What to produce → For the data below, please report each line where the word "thumbnail" is found.

Input records →
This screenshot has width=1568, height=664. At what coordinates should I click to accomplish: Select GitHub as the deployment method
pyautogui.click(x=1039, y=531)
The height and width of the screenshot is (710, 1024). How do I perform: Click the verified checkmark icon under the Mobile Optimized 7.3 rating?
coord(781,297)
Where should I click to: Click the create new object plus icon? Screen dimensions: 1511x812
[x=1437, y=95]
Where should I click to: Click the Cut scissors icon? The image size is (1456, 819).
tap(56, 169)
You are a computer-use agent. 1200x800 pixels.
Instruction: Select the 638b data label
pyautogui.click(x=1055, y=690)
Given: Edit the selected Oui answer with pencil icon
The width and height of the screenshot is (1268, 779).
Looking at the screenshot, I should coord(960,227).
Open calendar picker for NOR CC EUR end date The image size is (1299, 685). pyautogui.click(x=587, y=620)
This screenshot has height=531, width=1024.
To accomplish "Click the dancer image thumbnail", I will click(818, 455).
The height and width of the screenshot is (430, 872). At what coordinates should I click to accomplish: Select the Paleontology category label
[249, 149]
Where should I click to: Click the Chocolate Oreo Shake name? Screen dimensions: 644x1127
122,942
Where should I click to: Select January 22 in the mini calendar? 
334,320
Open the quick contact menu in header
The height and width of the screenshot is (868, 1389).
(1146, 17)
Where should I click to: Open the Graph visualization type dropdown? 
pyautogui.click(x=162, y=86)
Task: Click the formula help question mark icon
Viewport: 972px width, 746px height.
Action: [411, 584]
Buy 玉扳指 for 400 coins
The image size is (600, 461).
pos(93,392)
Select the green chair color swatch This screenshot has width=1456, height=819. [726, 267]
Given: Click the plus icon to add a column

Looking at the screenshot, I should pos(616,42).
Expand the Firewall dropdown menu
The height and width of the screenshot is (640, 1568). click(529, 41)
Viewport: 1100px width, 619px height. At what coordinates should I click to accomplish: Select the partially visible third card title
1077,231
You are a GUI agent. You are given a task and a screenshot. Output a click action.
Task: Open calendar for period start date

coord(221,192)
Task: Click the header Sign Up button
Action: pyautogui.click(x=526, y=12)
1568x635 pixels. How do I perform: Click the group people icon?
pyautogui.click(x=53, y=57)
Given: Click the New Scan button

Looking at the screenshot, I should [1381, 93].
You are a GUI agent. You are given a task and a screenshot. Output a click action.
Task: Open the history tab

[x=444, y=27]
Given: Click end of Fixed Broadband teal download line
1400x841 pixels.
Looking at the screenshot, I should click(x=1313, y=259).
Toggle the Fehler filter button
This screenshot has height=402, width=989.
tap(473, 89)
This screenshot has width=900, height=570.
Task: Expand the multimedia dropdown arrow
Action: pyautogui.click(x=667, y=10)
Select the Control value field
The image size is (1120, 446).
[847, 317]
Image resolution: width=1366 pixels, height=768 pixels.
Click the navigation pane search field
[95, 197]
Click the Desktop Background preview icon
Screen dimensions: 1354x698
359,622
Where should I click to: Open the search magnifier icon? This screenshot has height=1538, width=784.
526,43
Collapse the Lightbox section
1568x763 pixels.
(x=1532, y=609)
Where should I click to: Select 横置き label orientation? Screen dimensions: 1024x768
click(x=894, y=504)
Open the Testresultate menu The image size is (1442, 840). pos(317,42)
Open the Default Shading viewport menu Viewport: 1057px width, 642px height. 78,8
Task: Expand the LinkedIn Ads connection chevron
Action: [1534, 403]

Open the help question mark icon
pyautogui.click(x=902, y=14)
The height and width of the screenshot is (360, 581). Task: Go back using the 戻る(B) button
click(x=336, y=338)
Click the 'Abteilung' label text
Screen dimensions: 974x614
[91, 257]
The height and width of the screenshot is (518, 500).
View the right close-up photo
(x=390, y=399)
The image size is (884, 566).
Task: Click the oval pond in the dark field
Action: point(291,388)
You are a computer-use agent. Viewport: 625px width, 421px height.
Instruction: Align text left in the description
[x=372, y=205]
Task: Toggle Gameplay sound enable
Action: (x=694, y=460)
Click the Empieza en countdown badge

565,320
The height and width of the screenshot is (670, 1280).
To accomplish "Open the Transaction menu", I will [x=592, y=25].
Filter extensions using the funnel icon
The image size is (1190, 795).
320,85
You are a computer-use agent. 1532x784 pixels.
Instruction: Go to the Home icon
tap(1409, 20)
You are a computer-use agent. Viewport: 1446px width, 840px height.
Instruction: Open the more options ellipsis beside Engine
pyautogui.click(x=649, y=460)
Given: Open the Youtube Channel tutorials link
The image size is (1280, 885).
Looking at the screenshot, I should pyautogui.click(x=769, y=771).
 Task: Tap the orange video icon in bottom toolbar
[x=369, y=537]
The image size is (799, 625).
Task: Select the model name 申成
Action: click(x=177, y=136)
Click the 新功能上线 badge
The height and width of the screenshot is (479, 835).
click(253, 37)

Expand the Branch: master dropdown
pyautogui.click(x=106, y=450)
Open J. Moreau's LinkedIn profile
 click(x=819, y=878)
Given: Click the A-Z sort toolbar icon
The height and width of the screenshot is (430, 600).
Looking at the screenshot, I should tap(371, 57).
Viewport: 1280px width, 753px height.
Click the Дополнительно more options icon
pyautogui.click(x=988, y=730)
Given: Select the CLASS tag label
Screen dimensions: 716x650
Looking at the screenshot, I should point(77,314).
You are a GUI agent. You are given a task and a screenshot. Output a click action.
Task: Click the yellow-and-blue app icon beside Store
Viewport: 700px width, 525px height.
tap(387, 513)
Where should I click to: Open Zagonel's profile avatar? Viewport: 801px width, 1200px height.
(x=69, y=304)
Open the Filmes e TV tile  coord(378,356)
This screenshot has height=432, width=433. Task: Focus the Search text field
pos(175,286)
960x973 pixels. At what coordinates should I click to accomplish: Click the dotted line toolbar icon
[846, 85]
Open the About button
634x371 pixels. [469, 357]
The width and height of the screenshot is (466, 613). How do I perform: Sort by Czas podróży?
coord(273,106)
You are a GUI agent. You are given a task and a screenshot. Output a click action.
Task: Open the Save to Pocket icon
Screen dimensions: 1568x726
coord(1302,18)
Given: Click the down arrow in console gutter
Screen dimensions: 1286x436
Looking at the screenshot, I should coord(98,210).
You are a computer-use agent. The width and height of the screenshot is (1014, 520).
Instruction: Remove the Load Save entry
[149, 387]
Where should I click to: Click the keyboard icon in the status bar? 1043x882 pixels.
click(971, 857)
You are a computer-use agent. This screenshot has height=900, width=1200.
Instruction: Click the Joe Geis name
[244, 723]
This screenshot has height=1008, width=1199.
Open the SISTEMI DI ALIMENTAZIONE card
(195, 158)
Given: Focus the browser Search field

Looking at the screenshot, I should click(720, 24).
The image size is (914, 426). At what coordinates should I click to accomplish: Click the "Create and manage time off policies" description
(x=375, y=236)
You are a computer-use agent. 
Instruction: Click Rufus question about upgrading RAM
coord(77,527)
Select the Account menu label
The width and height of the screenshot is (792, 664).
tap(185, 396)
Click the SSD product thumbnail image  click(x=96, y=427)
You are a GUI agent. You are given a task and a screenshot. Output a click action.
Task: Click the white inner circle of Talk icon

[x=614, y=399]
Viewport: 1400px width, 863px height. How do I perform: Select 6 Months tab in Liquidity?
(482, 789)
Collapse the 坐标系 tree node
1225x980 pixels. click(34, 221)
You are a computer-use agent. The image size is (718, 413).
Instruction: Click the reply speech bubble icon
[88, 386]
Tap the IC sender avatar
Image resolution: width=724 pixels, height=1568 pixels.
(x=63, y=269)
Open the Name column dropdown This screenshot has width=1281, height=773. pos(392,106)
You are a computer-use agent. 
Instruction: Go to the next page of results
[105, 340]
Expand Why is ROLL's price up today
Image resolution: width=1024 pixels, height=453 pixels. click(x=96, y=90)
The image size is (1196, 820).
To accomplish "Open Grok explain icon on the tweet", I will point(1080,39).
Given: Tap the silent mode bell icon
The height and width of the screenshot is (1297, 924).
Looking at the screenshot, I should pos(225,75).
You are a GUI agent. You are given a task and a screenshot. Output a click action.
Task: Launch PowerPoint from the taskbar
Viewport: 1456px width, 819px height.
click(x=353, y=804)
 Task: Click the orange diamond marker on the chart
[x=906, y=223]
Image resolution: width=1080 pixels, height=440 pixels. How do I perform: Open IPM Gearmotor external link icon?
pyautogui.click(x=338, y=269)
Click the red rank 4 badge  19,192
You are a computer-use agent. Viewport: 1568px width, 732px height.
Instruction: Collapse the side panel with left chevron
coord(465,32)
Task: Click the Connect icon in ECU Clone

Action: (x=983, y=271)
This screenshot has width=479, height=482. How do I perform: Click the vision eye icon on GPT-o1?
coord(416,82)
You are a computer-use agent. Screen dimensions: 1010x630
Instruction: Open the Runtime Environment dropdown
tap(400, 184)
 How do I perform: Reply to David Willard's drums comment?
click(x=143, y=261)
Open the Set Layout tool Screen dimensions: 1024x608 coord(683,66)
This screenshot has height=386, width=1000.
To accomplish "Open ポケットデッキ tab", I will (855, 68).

Answer area →
To accomplish "Click the dancer image thumbnail", I will click(818, 455).
Click the SSD product thumbnail image  click(x=96, y=427)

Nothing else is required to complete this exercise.